To add icing to the cake, Democrats might win control of one or both houses of Congress next year and launch their own efforts at “tax reform.” If Democrats get control of Congress and the White House in 2020, even more, radical changes to the tax code are likely. That will add yet another layer of confusion and complexity to the income tax process, and create more demand for Intuit’s products.
This gives Intuit an almost perfect business because Uncle Sam keeps creating more customers for it. That’s really good news for a company whose business is already growing like a weed.
Intuit is growing like Mad
Intuit saw its revenues grow by $525.50 million during the 12 months between October 2016 and October 2017.

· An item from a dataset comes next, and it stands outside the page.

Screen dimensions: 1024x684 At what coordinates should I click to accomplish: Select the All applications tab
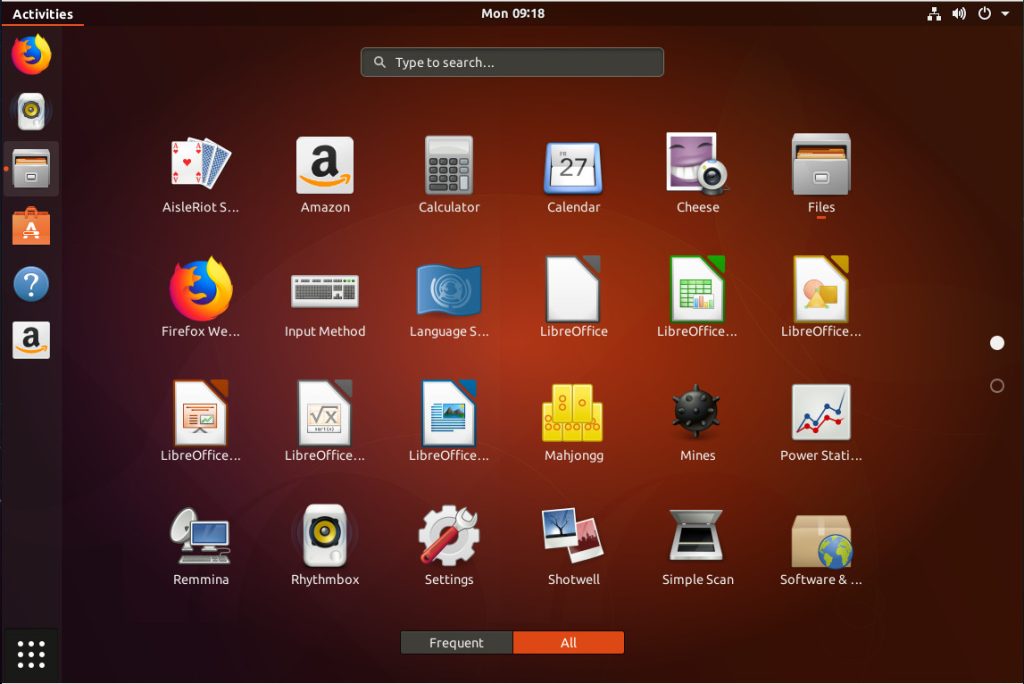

The accounting software giant reported $4.759 billion in revenue on Halloween 2016 and $5.285 billion on October 31, 2017. Intuit’s revenues grew by around 10% without tax reform. Just imagine what will happen after Congress gets done “fixing” the tax doe with lots of input from Intuit lobbyists.
Intuit Inc. spent around $2.4 million on lobbying in 2016, Open Secrets reported. That seems like money well spent to me. The company also spent another $1.74 million in lobbying this year; that seems like money well spent for Intuit stockholders, although taxpayers might disagree.
Is Intuit Making Money?
Taxpayers that want to get some of their money back by buying Intuit stock will ask is: Intuit making money?
The answer to that question is yes, Intuit reported a net income of $984 million on October 31, 2017. That figure was slightly higher than the $980 million reported in October 2016.
Despite the income, and growing revenues, Intuit is losing money elsewhere; it reported a negative profit margin of -1.92% on 31 October 2017. The company also reported a negative free cash flow of -$128 million on Halloween Day, 2017. That might be an accounting trick because Intuit reported a negative cash flow of -$291 million on October 31, 2017. Negative cash flows were also reported in 2014 and 2015, according to our friends at ycharts.
There is a growing cash from operations at Intuit it reported $1.726 billion in cash from operations on October 31, 2017. That was up from $1.443 billion in October 2016.
Intuit has very Little Value
Intuit has very little value despite its growth in cash from operations and revenue.
Intuit reported $777 million in cash and short-term investments for third quarter 2017. That is low for a software company, Activision Blizzard (NASDAQ: ATVI) reported $3.576 billion in the bank on September 30, 2017. Take Two Interactive (NASDAQ: TTWO) reported $1.263 billion in cash and short-term investments on 30 September 2017.
Intuit’s assets were also very small just $4.064 billion on 31 October 31, 2017. The low asset and cash figures mean that Intuit was grossly priced. The $155 share value, $39.63 billion market capitalization, and $39.78 billion enterprise value reported on 11 December 2017 were totally unjustified.
My take is that Intuit is a company operating on the edge of collapse because it has little extra cash or value. I would not be surprised if this company collapses or ends up selling itself to a competitor or private equity firm to prevent the death spiral in the near future.
Stay Away from Intuit
Investors should definitely stay away from Intuit the risks this company faces simply outweigh the 82.84% return on equity investors received on October 31, 2017.
Even the 39¢ dividend; paid on October 6, 2017, adds little value to this company. The risk of the low amount of cash simply outweighs the dividend gains at Intuit. The dividend grew by 5¢ in 2017, rising from 34¢ in July to 39¢ in October. It also grew from 30¢ in 2016 to 34¢ and 39¢ in 2017.
The potential threats to Intuit are numerous, beyond the creation of a rational tax system in the United States; which is about as likely as Tesla making money, there are technological threats. The greatest is artificial intelligence (AI), the obvious threat there would be cloud-based AIs that do taxes. A cloud-based AI that does taxes in the Ethereum blockchain might be the death blow for Intuit.
There are better, cheaper software companies than Inuit out there, and some of those firms make lots of money and pay great dividends. Good examples of such companies are Microsoft (NASDAQ: MSFT) and Oracle (NYSE: ORC). If you want to preserve your portfolio’s value stay away from Intuit, but seriously consider using its tax preparation software.